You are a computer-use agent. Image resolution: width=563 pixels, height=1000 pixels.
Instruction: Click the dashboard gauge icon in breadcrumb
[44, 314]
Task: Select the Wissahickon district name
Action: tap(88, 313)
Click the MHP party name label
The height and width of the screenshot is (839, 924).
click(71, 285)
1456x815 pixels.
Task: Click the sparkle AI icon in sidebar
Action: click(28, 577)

▶ [Your instructions]: Can you reproduce every line of the material above, word for word and unchanged?

▶ [Task result]:
You are a computer-use agent. Image resolution: width=563 pixels, height=1000 pixels.
Instruction: Click the dashboard gauge icon in breadcrumb
[44, 314]
Task: Select the Wissahickon district name
Action: tap(88, 313)
Click the MHP party name label
The height and width of the screenshot is (839, 924).
click(71, 285)
1456x815 pixels.
Task: Click the sparkle AI icon in sidebar
Action: click(28, 577)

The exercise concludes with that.